Writing Effective Tools for Agents

Anthropic’s tool-design doctrine is to ship a few consolidated, workflow-shaped tools with evaluated descriptions and token-efficient responses, not one thin wrapper per API endpoint.

What it is

  • The September 2025 engineering post on writing tools for agents is Anthropic’s canonical tool-design guidance; its thesis is “Agents are only as effective as the tools we give them” (https://www.anthropic.com/engineering/writing-tools-for-agents).
  • It sits inside a wider doctrine. Building Effective Agents (2024-12-19) separates workflows, where LLMs and tools follow predefined code paths, from agents, where the model dynamically directs its own process and tool usage.
  • The context engineering post (2025-09-29) treats every tool response as spend from a finite attention budget and targets “the smallest possible set of high-signal tokens” (https://www.anthropic.com/engineering/effective-context-engineering-for-ai-agents).
  • The Claude Agent SDK exposes the same tools, agent loop, and context management that power Claude Code as Python and TypeScript libraries, so this guidance applies directly to SDK-built agents.

How it works

  • Consolidate. Build a small set of workflow-targeted tools rather than wrapping every API endpoint one to one.
  • Namespace. Group related tools under shared prefixes so agents can tell overlapping services apart.
  • Shape responses. Return high-signal, token-efficient payloads, because verbose output competes with everything else in the window for attention.
  • Evaluate descriptions. Treat names and descriptions as prompts, and refine them through evaluation runs rather than intuition.
  • Anchor tools in the agent loop of gather context, take action, verify work; verification via rules-based feedback, visual checks, or LLM-as-judge is the lever that makes agents reliable.
  • Prefer agentic search first.
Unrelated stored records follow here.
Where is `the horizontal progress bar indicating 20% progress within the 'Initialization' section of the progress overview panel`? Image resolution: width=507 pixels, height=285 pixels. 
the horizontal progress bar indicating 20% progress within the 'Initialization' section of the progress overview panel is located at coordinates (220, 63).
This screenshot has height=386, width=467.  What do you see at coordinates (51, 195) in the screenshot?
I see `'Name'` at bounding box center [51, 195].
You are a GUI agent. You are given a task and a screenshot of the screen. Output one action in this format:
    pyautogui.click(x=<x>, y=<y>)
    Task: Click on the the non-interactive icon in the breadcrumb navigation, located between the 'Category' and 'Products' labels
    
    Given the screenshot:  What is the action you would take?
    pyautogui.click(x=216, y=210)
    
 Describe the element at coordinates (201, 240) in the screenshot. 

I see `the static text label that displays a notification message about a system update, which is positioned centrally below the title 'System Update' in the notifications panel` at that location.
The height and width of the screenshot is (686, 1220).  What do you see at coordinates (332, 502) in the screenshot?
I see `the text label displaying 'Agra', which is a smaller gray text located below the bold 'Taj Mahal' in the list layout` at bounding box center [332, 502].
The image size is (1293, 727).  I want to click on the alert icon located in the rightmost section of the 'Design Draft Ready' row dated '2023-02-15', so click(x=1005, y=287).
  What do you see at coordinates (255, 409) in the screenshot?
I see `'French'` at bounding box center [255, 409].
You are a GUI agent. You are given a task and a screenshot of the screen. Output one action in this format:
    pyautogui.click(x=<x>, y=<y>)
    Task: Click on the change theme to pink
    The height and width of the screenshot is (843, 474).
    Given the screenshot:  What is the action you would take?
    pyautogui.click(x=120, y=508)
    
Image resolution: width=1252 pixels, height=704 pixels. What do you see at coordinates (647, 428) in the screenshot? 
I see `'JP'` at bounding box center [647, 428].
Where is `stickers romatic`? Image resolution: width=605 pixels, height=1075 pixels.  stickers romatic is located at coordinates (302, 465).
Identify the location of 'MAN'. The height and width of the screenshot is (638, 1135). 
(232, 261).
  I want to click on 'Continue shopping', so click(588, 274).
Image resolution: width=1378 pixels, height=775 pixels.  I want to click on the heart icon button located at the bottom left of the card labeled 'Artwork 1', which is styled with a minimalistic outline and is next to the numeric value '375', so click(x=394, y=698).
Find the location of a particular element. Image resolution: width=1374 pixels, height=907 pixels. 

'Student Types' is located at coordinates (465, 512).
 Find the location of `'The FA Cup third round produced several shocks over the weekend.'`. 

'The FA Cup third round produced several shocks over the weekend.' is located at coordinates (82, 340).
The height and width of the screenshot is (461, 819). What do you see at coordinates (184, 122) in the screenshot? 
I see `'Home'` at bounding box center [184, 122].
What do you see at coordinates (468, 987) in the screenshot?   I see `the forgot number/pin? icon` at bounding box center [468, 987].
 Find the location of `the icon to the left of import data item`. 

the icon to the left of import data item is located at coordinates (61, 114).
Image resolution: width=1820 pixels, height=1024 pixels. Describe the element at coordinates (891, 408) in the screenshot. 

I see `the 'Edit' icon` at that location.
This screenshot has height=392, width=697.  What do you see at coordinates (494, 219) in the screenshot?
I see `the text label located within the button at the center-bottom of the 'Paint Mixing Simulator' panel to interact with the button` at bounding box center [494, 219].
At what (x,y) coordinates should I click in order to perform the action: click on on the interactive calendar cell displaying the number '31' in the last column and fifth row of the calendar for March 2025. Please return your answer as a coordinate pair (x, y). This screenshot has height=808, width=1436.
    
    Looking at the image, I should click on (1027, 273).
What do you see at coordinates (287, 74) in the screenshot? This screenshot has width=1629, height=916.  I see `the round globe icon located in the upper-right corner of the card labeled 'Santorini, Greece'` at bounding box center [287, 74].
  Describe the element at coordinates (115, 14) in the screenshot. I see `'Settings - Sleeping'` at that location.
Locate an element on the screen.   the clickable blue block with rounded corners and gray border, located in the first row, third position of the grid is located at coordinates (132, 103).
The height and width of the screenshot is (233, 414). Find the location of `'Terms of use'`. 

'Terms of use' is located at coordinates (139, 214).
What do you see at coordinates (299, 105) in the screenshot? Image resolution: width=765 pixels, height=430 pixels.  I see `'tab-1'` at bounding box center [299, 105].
Start context-gathering with transparent bash-style tools such as grep before layering on semantic search, because it is more transparent and maintainable.
  • Production illustration from the claude.ai capture: the harness defines 24 inline tools in JSONSchema format, spanning computer use, retrieval, consumer widgets, MCP plumbing, memory edits, and visualization (System Prompt Export 2026-07, L1711-3392).
  • The capture defers rarely needed suites. Google Calendar (8 tools), Google Drive (8), and Gmail (12) are listed by name only, and “ALL tools listed below are deferred” (System Prompt Export 2026-07, L3238-3283).
  • Descriptions carry routing hints: fetch_sports_data states “PREFER using this tool over web search for data, scores, stats” (System Prompt Export 2026-07, L1882-1884).
  • Descriptions carry turn semantics: ask_user_input_v0 states “After calling this, your turn is done” (System Prompt Export 2026-07, L1713-1738).
  • Tools can gate each other: suggest_connectors may only run after a prior search_mcp_registry call or an auth error (System Prompt Export 2026-07, L2940-2957).

Best practice

  • Start with direct LLM API calls and add tools or agentic complexity only when it demonstrably improves outcomes. EVIDENCE-BASED
  • Build a few consolidated, workflow-targeted tools instead of wrapping every endpoint. EVIDENCE-BASED
  • Namespace related tools so agents distinguish overlapping services. EVIDENCE-BASED
  • Return high-signal, token-efficient responses and strip boilerplate from payloads. EVIDENCE-BASED
  • Refine tool names and descriptions through evaluation with agents in the loop. EVIDENCE-BASED
  • Give context-gathering agents agentic search, grep-like bash tools, before semantic search. EVIDENCE-BASED
  • Defer large or rarely used tool suites behind a loader such as tool_search, as the claude.ai harness does with Google Workspace. EVIDENCE-BASED
  • Encode turn-ending, gating, and routing behavior directly in the tool description, mirroring the export’s widget tools. PRACTITIONER

Pitfalls

  • One-to-one endpoint wrappers produce overlapping, ambiguous tools that agents misroute between.
  • Verbose tool responses burn the attention budget; accuracy and recall degrade as token count grows.
  • Framework abstractions that obscure prompts and tool definitions hinder debugging; Anthropic’s first principle for agent builders is simplicity.
  • Calling a deferred tool without loading its schema first fails, per the export’s deferral block (System Prompt Export 2026-07, L3238-3283).
  • Multi-agent systems consume roughly 15x the tokens of a normal chat, so a badly shaped tool response gets amplified across every subagent.

Sources

Next actions

  • Audit one connected MCP server against the consolidation and namespacing rules.
  • Sketch a small description-evaluation harness for the tools this vault’s flows depend on.
  • Compare the export’s widget descriptions with Claude Code tool descriptions once a Claude Code capture exists.